児童たちに本を寄贈した大島さん(左)

 【鹿沼】鹿沼東高JRC(青少年赤十字)部は22日、昨年の台風19号で大きな被害を受けた清洲第一小に生徒たちから集めた絵本や児童書など63冊を寄贈した。

 清洲第一小の校舎には思川の氾濫で土砂などが流入し、1階にあった1、2年生の教室が浸水。教室内にあった学級文庫20~30冊が水浸しで読めなくなっていた。

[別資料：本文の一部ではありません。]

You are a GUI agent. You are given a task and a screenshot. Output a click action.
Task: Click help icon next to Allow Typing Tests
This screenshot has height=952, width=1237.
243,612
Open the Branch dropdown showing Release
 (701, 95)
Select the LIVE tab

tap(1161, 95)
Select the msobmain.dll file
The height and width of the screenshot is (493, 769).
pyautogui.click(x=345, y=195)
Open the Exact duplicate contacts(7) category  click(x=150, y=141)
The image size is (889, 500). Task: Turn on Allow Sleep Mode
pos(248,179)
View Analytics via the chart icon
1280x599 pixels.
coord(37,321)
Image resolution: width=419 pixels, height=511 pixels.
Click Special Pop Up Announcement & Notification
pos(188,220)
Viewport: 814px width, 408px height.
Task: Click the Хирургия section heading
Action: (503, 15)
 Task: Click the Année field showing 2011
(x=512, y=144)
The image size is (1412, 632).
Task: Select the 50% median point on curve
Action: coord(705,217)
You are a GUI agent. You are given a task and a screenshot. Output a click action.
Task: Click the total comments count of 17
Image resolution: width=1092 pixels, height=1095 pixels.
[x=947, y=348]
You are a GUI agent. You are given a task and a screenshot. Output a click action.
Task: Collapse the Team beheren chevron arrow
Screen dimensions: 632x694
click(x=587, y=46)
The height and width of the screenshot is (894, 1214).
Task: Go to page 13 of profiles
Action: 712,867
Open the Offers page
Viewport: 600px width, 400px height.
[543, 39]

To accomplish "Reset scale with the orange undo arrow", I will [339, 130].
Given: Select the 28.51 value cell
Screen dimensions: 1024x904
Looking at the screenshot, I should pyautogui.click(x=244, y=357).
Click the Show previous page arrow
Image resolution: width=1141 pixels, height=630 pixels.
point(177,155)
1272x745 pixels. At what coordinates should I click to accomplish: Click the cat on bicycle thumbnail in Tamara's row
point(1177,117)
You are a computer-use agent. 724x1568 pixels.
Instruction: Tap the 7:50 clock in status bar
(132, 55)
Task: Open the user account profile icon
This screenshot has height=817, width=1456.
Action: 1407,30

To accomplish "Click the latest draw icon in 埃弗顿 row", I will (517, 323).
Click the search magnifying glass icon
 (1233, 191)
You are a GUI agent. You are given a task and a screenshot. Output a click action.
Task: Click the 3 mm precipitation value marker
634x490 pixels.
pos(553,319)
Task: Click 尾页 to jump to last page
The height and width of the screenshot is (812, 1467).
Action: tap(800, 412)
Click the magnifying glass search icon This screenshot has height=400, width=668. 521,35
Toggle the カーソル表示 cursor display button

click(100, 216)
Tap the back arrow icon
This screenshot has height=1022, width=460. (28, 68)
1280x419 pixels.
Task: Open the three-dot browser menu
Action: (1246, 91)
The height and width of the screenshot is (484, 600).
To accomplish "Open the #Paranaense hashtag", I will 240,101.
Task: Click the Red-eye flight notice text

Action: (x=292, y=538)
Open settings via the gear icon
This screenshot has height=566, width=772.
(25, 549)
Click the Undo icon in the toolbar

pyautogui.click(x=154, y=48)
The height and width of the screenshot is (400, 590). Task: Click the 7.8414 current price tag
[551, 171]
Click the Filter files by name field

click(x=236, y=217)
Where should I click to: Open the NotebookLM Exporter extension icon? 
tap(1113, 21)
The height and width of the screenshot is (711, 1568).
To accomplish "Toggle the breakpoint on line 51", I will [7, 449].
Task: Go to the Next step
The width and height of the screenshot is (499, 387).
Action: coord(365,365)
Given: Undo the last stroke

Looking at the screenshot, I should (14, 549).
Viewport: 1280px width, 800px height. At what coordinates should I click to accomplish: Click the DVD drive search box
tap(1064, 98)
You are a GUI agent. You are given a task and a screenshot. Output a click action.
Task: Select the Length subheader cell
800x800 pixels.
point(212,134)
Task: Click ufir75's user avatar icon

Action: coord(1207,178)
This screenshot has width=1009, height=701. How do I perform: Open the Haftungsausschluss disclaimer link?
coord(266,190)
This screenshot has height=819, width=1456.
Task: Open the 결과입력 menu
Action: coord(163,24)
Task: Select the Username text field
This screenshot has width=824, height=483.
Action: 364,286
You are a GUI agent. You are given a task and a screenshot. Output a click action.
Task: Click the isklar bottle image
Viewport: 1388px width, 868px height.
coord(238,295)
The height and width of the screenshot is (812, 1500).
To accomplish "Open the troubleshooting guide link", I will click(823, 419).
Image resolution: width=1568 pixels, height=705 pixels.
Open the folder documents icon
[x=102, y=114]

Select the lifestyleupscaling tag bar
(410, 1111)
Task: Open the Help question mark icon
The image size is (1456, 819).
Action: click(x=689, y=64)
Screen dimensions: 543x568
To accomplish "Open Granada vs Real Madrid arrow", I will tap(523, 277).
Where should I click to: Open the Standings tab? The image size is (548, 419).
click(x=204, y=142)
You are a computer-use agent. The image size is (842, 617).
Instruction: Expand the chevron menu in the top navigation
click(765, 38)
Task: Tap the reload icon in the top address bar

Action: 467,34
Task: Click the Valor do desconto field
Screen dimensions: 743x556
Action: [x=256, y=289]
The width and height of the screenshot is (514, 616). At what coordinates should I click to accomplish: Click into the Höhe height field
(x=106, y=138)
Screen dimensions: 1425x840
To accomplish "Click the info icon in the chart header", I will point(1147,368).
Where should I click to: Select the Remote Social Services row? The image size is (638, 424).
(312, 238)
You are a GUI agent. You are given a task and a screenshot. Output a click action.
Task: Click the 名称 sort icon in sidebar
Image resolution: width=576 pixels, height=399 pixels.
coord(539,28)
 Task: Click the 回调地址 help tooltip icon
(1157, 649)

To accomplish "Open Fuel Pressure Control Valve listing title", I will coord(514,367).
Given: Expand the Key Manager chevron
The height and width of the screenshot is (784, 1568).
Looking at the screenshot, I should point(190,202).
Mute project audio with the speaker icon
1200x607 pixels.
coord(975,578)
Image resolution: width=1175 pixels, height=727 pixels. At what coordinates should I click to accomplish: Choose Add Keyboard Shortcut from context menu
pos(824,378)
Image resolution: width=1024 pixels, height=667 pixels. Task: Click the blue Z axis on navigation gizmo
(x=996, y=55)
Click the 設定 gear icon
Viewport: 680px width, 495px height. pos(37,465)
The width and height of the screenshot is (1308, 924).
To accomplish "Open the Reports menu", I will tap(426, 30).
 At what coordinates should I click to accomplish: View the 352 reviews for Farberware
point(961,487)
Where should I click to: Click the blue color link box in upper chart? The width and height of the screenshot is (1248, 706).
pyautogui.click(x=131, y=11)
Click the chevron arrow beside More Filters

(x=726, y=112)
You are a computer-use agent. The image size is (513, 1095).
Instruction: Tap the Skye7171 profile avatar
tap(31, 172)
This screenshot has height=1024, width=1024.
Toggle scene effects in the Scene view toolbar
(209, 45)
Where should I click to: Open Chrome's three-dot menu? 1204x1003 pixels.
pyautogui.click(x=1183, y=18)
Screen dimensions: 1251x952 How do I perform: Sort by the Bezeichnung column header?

 さまざまなボランティア活動を行っている同部は、新型コロナウイルス禍でもできる活動として本の寄贈を企画した。9月に週1回、校内放送で協力を呼び掛け、昇降口に本の回収ボックスを設置。今月、集まった本の消毒作業を行った。 この日は、本の寄贈を提案した同部1年の大島野々花(おおしまののか)さん(16)が清洲第一小を訪れ、図書委員の児童4人に「かいけつゾロリ」などを手渡した。図書委員長の渡辺龍心(わたなべりゅうしん)君(12)は「新しい本が増えるのはうれしい。ありがとうございます」と感謝した。

 大島さんは「活動をしていく中で責任感が生まれ、今は達成感がある。楽しく本を読んでほしい」と話した。